▼

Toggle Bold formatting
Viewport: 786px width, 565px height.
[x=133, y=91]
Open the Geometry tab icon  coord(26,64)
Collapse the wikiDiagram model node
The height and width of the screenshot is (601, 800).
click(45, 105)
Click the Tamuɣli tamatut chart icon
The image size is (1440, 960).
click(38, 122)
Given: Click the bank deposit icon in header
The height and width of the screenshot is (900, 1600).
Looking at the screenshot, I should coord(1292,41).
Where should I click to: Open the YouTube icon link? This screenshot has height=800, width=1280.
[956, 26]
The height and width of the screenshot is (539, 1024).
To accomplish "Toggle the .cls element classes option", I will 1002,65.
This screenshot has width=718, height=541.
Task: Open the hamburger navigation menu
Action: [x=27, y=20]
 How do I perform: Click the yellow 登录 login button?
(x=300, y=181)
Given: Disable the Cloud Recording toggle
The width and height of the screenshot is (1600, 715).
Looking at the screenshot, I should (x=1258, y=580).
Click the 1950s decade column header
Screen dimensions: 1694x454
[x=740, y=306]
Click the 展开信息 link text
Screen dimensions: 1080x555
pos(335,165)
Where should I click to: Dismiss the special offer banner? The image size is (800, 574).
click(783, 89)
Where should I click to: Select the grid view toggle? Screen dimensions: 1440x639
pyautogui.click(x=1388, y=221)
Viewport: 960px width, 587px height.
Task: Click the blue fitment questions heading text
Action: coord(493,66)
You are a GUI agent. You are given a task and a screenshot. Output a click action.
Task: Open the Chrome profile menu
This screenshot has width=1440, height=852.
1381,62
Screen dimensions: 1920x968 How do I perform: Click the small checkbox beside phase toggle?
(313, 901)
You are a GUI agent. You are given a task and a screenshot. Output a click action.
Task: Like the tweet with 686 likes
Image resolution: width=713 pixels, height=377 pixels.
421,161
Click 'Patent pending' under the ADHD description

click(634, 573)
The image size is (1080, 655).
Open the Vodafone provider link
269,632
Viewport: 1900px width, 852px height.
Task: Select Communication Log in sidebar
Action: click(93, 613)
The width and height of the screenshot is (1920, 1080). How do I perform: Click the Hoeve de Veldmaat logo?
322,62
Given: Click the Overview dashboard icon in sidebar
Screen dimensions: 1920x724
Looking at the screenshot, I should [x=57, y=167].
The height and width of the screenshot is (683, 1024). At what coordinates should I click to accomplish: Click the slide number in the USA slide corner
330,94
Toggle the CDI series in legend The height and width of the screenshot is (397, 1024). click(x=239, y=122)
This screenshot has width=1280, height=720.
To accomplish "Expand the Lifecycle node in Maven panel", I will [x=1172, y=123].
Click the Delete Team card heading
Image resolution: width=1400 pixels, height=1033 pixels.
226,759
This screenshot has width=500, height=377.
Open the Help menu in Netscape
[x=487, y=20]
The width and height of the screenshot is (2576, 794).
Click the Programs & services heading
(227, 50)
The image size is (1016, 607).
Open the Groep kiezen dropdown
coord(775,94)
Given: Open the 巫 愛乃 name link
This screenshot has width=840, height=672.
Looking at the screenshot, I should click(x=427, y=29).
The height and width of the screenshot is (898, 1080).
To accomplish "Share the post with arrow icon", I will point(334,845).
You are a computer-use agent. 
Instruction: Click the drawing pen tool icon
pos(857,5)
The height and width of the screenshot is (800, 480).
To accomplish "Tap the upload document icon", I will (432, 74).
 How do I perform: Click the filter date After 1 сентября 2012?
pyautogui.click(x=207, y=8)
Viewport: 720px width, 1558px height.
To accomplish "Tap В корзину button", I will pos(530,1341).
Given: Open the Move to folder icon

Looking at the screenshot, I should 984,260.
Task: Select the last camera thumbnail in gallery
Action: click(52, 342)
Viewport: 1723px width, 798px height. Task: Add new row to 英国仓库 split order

▲

**Prompt:** Give back exactly what runs from the first line of the listing above to the line that contains "The image size is (1080, 655).", keeping both end lines.

**Expected answer:**
Toggle Bold formatting
Viewport: 786px width, 565px height.
[x=133, y=91]
Open the Geometry tab icon  coord(26,64)
Collapse the wikiDiagram model node
The height and width of the screenshot is (601, 800).
click(45, 105)
Click the Tamuɣli tamatut chart icon
The image size is (1440, 960).
click(38, 122)
Given: Click the bank deposit icon in header
The height and width of the screenshot is (900, 1600).
Looking at the screenshot, I should coord(1292,41).
Where should I click to: Open the YouTube icon link? This screenshot has height=800, width=1280.
[956, 26]
The height and width of the screenshot is (539, 1024).
To accomplish "Toggle the .cls element classes option", I will 1002,65.
This screenshot has width=718, height=541.
Task: Open the hamburger navigation menu
Action: [x=27, y=20]
 How do I perform: Click the yellow 登录 login button?
(x=300, y=181)
Given: Disable the Cloud Recording toggle
The width and height of the screenshot is (1600, 715).
Looking at the screenshot, I should (x=1258, y=580).
Click the 1950s decade column header
Screen dimensions: 1694x454
[x=740, y=306]
Click the 展开信息 link text
Screen dimensions: 1080x555
pos(335,165)
Where should I click to: Dismiss the special offer banner? The image size is (800, 574).
click(783, 89)
Where should I click to: Select the grid view toggle? Screen dimensions: 1440x639
pyautogui.click(x=1388, y=221)
Viewport: 960px width, 587px height.
Task: Click the blue fitment questions heading text
Action: coord(493,66)
You are a GUI agent. You are given a task and a screenshot. Output a click action.
Task: Open the Chrome profile menu
This screenshot has width=1440, height=852.
1381,62
Screen dimensions: 1920x968 How do I perform: Click the small checkbox beside phase toggle?
(313, 901)
You are a GUI agent. You are given a task and a screenshot. Output a click action.
Task: Like the tweet with 686 likes
Image resolution: width=713 pixels, height=377 pixels.
421,161
Click 'Patent pending' under the ADHD description

click(634, 573)
The image size is (1080, 655).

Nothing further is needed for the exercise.